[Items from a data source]
↓↓↓

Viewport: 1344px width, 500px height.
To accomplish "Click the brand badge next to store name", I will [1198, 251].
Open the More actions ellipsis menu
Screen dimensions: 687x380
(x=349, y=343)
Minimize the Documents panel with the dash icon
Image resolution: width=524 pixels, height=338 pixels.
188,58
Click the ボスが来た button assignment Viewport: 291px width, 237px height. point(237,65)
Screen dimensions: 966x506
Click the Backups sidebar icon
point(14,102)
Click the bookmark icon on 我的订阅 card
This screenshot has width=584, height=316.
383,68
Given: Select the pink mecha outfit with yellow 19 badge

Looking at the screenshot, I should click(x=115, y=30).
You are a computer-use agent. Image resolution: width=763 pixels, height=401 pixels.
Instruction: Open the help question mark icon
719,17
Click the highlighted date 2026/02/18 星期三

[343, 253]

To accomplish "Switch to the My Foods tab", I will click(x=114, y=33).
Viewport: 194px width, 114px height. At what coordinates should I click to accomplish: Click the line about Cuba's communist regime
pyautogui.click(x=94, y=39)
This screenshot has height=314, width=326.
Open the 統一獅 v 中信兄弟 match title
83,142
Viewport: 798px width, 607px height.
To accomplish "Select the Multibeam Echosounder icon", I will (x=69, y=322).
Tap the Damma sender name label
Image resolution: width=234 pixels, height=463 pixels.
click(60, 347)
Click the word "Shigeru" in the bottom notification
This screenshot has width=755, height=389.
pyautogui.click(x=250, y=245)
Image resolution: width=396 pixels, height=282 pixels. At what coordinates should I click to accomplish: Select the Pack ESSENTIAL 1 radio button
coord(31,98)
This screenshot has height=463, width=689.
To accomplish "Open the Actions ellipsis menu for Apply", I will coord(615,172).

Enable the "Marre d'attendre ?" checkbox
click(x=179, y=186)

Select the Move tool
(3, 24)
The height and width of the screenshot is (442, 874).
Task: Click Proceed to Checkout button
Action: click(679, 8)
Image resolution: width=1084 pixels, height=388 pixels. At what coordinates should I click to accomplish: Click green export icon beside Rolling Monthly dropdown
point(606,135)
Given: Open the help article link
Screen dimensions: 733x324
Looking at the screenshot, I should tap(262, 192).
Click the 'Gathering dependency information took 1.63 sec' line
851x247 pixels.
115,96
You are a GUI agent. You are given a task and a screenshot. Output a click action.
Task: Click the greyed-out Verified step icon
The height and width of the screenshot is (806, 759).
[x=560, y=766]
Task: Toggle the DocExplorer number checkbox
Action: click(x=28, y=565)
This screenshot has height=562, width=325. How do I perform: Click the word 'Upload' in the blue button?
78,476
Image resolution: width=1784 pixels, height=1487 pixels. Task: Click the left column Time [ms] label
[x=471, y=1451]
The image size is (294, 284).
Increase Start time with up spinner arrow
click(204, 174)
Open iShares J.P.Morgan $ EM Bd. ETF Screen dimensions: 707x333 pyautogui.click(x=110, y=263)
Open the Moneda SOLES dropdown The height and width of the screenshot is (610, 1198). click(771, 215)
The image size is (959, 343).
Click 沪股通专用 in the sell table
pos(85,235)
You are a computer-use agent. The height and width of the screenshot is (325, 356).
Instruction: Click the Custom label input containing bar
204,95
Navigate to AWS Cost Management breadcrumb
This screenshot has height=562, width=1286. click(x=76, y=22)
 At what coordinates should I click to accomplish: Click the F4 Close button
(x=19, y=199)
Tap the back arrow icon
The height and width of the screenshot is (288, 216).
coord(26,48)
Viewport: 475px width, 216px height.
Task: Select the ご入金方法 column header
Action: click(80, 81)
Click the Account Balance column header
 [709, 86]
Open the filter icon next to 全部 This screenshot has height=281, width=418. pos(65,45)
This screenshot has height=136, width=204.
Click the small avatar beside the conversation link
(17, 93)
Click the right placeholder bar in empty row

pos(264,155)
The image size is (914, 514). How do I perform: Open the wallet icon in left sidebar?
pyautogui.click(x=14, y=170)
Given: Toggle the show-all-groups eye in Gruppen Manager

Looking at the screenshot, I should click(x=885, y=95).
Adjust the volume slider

↑↑↑

** What is being asked **
Bring together all lines in the records where the word "agent" is found.

** Exercise output **
You are a computer-use agent. Image resolution: width=763 pixels, height=401 pixels.
You are a GUI agent. You are given a task and a screenshot. Output a click action.
You are a computer-use agent. The height and width of the screenshot is (325, 356).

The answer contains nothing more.